Zenimax does not own VR tech, hell OR, FB, and carmack does not own VR, that would be like owning a smell or a taste. Zenimax only owns the coding that was developed for them by carmack and his team under that commission for that project, as carmack has freq interviewed now for months - he has used no coding that was used under Zenimax. If carmack did write all new coding for OR headset (which by the way very different from what he did over at zenimax and ID software), then nothing zenimax owns helped develop OR tech. 

WolfgarTheQuiet
WolfgarTheQuiet

@abram730 @deg22  The motherfucking code is ok, damn dumbfuckery here. Carmack, there was a time when i respected him for great games. Sold himself to FB.

Scarshi
Scarshi

@feathers632 @Scarshi I have a wife and kids, a mortgage and a sweet custom motorcycle that make my life awesome. A custom built PC and my 360 been gathering dust since Red Dead.

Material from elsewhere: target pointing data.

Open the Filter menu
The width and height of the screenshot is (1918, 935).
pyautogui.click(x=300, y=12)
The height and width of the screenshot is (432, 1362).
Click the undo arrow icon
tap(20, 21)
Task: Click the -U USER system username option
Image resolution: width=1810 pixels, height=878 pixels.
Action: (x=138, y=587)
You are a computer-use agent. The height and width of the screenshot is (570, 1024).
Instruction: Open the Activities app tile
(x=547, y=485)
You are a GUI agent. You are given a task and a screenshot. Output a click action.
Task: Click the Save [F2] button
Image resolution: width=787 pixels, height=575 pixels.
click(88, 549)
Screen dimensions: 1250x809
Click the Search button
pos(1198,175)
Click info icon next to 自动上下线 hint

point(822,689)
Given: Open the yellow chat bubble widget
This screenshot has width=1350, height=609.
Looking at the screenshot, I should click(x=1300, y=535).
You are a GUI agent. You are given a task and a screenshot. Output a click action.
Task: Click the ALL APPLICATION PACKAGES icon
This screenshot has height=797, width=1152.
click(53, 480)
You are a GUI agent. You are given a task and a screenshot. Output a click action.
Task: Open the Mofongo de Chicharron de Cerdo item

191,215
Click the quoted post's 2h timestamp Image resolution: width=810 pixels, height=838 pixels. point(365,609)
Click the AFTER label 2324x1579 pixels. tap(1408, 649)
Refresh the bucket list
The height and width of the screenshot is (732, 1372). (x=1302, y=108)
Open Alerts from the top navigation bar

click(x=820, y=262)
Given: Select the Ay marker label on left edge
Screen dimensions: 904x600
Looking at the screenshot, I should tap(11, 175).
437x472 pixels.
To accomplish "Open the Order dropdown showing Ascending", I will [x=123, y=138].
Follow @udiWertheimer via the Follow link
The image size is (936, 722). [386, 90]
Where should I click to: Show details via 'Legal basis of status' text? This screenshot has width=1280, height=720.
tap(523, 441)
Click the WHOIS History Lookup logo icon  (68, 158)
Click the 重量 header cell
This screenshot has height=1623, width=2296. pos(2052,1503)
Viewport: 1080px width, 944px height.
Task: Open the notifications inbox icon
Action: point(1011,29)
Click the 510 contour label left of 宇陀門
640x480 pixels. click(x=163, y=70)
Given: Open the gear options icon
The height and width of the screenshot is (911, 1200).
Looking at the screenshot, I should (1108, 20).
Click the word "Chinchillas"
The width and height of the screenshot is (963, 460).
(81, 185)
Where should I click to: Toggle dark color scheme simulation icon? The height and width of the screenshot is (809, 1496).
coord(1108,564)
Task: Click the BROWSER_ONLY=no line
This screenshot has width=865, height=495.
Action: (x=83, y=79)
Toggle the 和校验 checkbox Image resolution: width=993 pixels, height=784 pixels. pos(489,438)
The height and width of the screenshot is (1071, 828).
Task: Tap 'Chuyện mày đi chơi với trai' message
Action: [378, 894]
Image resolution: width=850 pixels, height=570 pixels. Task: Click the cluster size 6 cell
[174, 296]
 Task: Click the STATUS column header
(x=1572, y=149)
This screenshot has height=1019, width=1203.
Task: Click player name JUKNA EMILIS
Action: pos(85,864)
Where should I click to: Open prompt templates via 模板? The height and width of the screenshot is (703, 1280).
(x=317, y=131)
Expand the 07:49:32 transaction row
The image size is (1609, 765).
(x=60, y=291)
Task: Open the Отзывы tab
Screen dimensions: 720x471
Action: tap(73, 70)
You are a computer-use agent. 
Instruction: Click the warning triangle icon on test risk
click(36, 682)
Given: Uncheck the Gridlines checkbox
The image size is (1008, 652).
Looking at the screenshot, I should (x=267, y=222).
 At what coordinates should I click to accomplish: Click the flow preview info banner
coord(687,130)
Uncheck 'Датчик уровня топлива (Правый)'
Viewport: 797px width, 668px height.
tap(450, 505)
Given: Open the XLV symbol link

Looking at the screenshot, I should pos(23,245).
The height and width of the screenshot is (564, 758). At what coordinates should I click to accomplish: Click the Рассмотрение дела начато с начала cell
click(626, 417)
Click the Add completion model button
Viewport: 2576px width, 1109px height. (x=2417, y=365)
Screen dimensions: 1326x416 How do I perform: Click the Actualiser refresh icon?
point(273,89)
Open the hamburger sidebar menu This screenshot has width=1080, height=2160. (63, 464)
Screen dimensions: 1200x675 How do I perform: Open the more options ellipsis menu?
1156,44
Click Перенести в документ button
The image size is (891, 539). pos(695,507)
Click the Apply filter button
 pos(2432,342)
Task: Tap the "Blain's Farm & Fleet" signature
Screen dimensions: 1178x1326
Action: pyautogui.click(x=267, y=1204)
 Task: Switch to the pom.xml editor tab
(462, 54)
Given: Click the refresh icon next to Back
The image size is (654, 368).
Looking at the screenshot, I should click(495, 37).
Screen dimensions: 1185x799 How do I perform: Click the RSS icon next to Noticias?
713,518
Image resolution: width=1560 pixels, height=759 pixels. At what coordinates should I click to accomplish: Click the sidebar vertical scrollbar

You really need to calm the fuck down. Take a deep breath, dude.

feathers632
feathers632

@ScarshiI must have a look see what you actually contribute to games pot.  OK I had a look.  As I thought.  You ain't bringing anything of any value to games pot apart from your love of final fantasy.  As a challenge... see if you can get enough money from your parents to build your first PC.  You can sell your eggbox 360 to help offset the cost.  Then learn to overclock and play games other than final fantasy.

feathers632
feathers632

@Scarshi your life ain't worth much at the moment is it?  I must have a look see what you actually contribute to games pot.

feathers632
feathers632

@Scarshi  You ain't even making sense cockhead.  If you weren't listening you wooden be replying to my posts would you.  So stop talking bollocks.

feathers632
feathers632

@Scarshi  And this is your sum contribution to gamespot which kind of makes your life an utter waste of time.  :)

eddieham13
eddieham13

@deg22 @eddieham13 "If I invested time/money.." That's what you said. It's right there.

You implied that people invested in oculus when they used kickstarter. Zenimax didn't invest into Oculus Rift, they are implying that a guy who wrote code for oculus was working for Zenimax and therefore the code belonged to Zenimax. This is apparently not the case as the guy wasn't working for Zenimax during the time he wrote the code.

LoganDaDestroya
LoganDaDestroya

@WolfgarTheQuiet To be fair, Carmack wasn't directly involved with the deal according to an earlier article (If my memory serves me right).


This whole situation is messed up, the amount of power these companies have over someone's "skills" is ludicrous.